With the deepening reforms in power systems, traditional large-scale centralized energy supply models are undergoing a transformation towards more flexible and efficient microgrid and smart grid models [1]. A microgrid is a regional energy interconnection network that builds a smaller-scale power system based on local distribution networks [2]. This system enables efficient energy distribution within a limited area and features flexibility and reliability. Unlike traditional grid models, which rely on large-scale centralized power deployment, microgrids, which integrate distributed energy sources such as wind and solar energy, offer significant potential for improving energy efficiency and sustainability. Additionally, with the help of distributed generators and energy storage facilities, microgrids effectively balance local energy generation and user consumption. Research on microgrid energy management is essential for flexibly adjusting power generation, transmission, distribution, and consumption equipment in response to variations in energy demand and environmental conditions [3]. This, in turn, ensures the stability and reliability of the power supply. However, the integration of renewable energy sources into microgrids introduces significant challenges due to the inherent randomness, volatility, and intermittency of these sources [4]. These characteristics lead to source–load fluctuations that make it difficult to accurately control energy demand and output variations, resulting in low energy management efficiency and poor accuracy. Uncertainty awareness, by quantifying and evaluating the uncertainty of renewable energy output, enables the adjustment of energy management strategies, significantly improving the economy and robustness [5,6]. However, existing energy optimization methods for microgrids often fail to adequately address these uncertainties, leading to suboptimal performance. Therefore, there is an urgent need to develop advanced energy optimization strategies that can effectively incorporate uncertainty awareness to enhance the robustness, adaptability, and overall efficiency of microgrids. This highlights the need for advanced energy management strategies that can effectively address these uncertainties and improve the overall performance of microgrids.
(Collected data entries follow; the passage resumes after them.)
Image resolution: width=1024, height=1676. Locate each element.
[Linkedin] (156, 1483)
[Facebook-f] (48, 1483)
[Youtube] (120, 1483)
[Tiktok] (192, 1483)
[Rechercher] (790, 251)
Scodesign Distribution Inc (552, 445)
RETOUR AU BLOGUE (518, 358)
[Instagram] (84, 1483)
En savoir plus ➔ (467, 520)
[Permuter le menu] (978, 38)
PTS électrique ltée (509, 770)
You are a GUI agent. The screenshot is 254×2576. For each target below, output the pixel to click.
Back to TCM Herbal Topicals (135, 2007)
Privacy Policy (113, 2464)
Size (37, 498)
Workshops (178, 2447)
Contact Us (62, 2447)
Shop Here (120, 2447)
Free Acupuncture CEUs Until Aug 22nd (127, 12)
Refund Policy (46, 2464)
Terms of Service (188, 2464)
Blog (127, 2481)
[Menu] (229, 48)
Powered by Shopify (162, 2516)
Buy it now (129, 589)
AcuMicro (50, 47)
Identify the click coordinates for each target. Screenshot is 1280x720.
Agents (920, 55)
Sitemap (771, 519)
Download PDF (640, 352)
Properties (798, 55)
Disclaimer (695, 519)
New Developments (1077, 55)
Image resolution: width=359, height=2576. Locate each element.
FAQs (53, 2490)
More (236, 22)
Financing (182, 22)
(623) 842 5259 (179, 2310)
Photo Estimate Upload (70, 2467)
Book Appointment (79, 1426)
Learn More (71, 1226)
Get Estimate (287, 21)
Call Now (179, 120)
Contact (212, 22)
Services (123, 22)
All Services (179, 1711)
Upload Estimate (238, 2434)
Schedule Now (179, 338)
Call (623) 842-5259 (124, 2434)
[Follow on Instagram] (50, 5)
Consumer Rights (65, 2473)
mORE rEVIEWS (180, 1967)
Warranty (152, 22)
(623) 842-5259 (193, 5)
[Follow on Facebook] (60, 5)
Deep reinforcement learning (DRL) offers advantages such as automatic feature learning, strong adaptability to complex environments, and effective handling of high-dimensional state spaces, making it widely applied in microgrid energy management. Zhou et al. proposed a generalized dynamic non-smooth control framework combined with the deep actor–critic (DAC) algorithm, which uses the adaptability of non-smooth control to achieve DC microgrid control [7]. A real-time scheduling strategy was developed to realize economic scheduling for microgrid energy storage based on a dual deep Q-network (DQN) algorithm [8]. Compared to DAC and DQN, the deep deterministic policy gradient (DDPG) algorithm has clear advantages in handling continuous action spaces, improving sample efficiency, and enhancing stability, making it more suitable for microgrid energy optimization scenarios. Buraimoh et al. proposed a real-time energy management method based on distributed DDPG, which dynamically adjusts power generation and storage usage. It can ensure efficient energy utilization within the microgrid and adapt to different microgrid configurations [9]. A real-time microgrid optimization method based on the DDPG algorithm was proposed to achieve optimal scheduling strategies through offline training and online decision-making, addressing the impact of non-linear constraints from distributed renewable energy on microgrids [10]. However, these studies generally fail to incorporate comprehensive uncertainty awareness mechanisms. As a result, they are highly susceptible to disturbances caused by load fluctuations and the inherent intermittency and volatility of renewable energy sources. This limitation leads to several critical issues: First, the optimization strategies for microgrid energy management may become unstable under dynamic operating conditions, resulting in frequent and unpredictable adjustments to the energy scheduling plans. Second, the lack of robustness against uncertainties can degrade the overall performance of the algorithms, reducing their convergence speed and accuracy. Finally, without proper uncertainty awareness, these methods may struggle to balance economic efficiency and system stability, especially in the face of severe fluctuations in renewable energy output and load demand. Overall, these shortcomings highlight the necessity for a more adaptive and uncertainty-aware approach to enhance the reliability and effectiveness of microgrid energy optimization.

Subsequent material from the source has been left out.